El presidente del PP tendrá que elegir, y hacerlo ya, entre atender sus obligaciones constitucionales o amilanarse ante el hostigamiento y las directrices del ala mas radical de la derecha política y mediática. Entre quienes le animan a evitar una mayor degradación institucional o quienes prefieren mantener el bloqueo a costa de un severo deterioro democrático. Entre el interés común o el de unos pocos. Entre demostrar si es un verdadero líder o solo una veleta de los titulares que le dicte la derecha mediática.
El reloj electoral corría en su contra, y no solo porque las encuestas de los medios afines hayan empezado ya a dar por amortizado el llamado “efecto Feijóo” y a registrar un ligero retroceso en la intención de voto al PP, sino también porque pasado medio año desde su elección como presidente nacional de su partido era tiempo de demostrar con hechos si era el hombre de Estado que dice ser o un títere de una suma de intereses particulares.
Y, al final, Feijóo sucumbió a la presión.
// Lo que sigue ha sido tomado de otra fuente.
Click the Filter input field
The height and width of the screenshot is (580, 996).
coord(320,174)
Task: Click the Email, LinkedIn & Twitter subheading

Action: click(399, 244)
Una severa advertencia en un editorial, un comentario radiofónico anunciando solemnemente su “muerte política”... Y ¡Boom!. A las redacciones llegaba el comunicado del PP con la suspensión de las negociaciones con el Gobierno. Horas antes, en La Moncloa, se temía ya lo peor cuando el presidente Sánchez, desde Pretoria, la capital de Sudáfrica, daba muestras de que se le acababa la paciencia, a tenor de sus palabras: “Solo falta la voluntad política. Hay que decir sí o no”. Todo lo demás, incluido el compromiso para revisar el sistema de nombramientos y los nombres del nuevo CGPJ y el Tribunal Constitucional, estaba hecho.
Feijóo esgrimió la enésima excusa. Esta vez, la anunciada voluntad del Ejecutivo de Sánchez para reformar el delito de sedición. En cuatro años, ha habido otras muchas: una supuesta filtración de la ex ministra Dolores Delgado sobre el nombre que iba a presidir el Supremo, las críticas de Unidas Podemos, los vetos a los jueces Rosell y De Prada, los indultos a los presos del procés, la despolitización del Consejo...
Sí, al ex presidente de la Xunta, estaba claro que le iban a llover chuzos de punta y editoriales en contra, pero en eso consiste también el liderazgo, en cumplir con las obligaciones del cargo, en demostrar sentido de la responsabilidad, en mantener la autonomía política, en tener criterio propio y en aguantar las críticas, vengan de donde vengan. El presidente del PP no lo ha soportado y se ha plegado ante el hostigamiento de quienes prometían acabar con él si cerraba el acuerdo en una clara demostración que es más veleta que líder.